The OraQuick In-Home HIV Test, the only one approved for over-the-counter use by the Food and Drug Administration that captures testing and results in one sitting, hit drug-store shelves two months ago.  An earlier HIV home test, called Home Access, required a user to prick a finger with a spring-loaded lancet, collect a drop of blood on a test card, mail it to a lab and call in a week for the results.

Aimed at those who might have avoided getting tested in the past either out of fear, stigma, worries over confidentiality or inconvenience, the new home test has been hailed as a breakthrough.

“It’s hard not to be fully enthusiastic about the test,” said Dr. Myron Cohen, director of the Institute for Global Health and Infectious Diseases at the University of North Carolina at Chapel Hill.  “Everything we do to increase testing has to have some degree of benefit.  By identifying and treating people early, we preserve normal life span and excellent health and reduce contagion.”

But the new home test, which sells for about $40 and can also be bought online, has generated its share of hand-wringing, too.

“We generally like this thing,” said Dan Tietz, executive director of the research and advocacy group AIDS Community Research Initiative of America, or ACRIA.  “It decreases some of the barriers to testing.  It kind of puts HIV in front of people, but there’s a bunch of cautions.”

For one, there’s what Tietz called the “freaking out by themselves problem.”  For the first time, there’s no live counselor present — not even a voice over the phone — to deliver the results, offer support and make referrals.

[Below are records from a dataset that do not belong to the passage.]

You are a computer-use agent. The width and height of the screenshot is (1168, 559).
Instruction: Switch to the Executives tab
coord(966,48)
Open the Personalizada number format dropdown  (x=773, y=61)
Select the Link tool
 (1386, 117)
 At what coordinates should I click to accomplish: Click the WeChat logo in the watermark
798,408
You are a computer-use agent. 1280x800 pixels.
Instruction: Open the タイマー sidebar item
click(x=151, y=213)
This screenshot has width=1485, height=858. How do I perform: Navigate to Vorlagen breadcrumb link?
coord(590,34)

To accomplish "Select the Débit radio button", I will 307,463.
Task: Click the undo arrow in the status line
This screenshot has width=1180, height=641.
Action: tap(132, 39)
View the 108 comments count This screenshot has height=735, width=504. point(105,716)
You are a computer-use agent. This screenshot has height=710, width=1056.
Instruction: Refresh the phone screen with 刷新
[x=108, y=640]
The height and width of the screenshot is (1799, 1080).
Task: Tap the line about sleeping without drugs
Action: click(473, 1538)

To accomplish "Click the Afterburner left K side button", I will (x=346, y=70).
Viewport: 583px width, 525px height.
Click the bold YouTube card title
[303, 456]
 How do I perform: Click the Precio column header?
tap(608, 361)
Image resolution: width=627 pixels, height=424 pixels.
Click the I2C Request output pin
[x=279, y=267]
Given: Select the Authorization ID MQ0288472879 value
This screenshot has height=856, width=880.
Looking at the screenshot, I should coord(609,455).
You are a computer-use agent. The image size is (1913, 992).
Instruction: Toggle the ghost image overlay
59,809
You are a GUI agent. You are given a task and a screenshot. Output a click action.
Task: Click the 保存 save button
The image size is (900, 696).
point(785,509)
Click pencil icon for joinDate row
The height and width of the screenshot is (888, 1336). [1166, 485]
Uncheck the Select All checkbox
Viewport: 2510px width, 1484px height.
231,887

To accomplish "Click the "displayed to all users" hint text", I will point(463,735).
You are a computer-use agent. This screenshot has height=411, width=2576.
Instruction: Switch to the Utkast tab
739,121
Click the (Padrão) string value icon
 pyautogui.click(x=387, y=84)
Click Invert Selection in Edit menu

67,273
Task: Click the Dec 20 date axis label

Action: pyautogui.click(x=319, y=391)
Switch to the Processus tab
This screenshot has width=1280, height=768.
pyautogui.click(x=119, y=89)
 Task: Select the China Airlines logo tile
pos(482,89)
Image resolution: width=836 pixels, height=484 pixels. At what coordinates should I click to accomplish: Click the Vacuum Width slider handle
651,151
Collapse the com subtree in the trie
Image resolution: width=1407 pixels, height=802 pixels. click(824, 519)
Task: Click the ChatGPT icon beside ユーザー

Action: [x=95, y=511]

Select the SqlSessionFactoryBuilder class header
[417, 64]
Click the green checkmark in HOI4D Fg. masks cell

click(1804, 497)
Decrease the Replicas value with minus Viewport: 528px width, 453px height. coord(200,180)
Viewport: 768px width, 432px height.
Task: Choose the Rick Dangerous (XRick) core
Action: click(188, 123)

In lieu of an in-person counselor, OraSure Technologies, which makes the OraQuick test that the FDA approved in July — has set up a toll-free 24/7 customer support center with bilingual reps (English-Spanish).  They’re not certified counselors but have been trained to answer questions about HIV/AIDS, explain how the test works and what the results mean.  

They can also hook up callers to counseling and care, using the Centers for Disease Control and Prevention’s National Prevention Information Network and the HIV Medicine Association, and can also transfer callers directly to a health care professional or agency, said Ron Ticho, senior vice president for corporate communications at OraSure.

“Our representatives go through more than 160 hours of training,” Ticho said.

Test kits come with instructions, warnings and precautions.  Home-testers can find the same test information on OraSure’s website, along with the same referral databases the call center uses.  But handing concerns about HIV over to a toll-free number has raised questions.

Much is made of the fact that without a counselor present, even with warnings on the box and inserts and brochures written for a seventh- to eighth-grade reading level, home-testers might not understand that, as with all HIV tests, regardless of the testing method, a positive result is preliminary and needs to be confirmed by a more specific test given at an HIV test site.

This is especially worrying with the home test because although the OraQuick test is the same rapid test that medical professionals have used at testing sites since 2004, it loses some of its accuracy in the hands of consumers.  The percentage of results that will be accurately positive drops from 99.3 at a testing site to 92.9 when do-it yourselvers test themselves at home.  This means that about one person in 12 could get a false negative.

Another stumbling block is the “window period” — the time it takes, usually 12 weeks, for the body to develop the antibodies the test detects after exposure to HIV, giving some people a “false sense of safety” that they’re HIV negative when they are in fact HIV positive and at their most contagious.

OraSure emphasizes that its HIV home test is simply an additional option to the testing already available — which often comes free — at public health clinics, community service organizations and doctors’ offices.

“We know that there’s a lot of individuals who should be getting tested but aren’t, and this is another opportunity for them to do so,” OraSure’s Ticho said.  “Is it the right option for everyone?  Probably not.”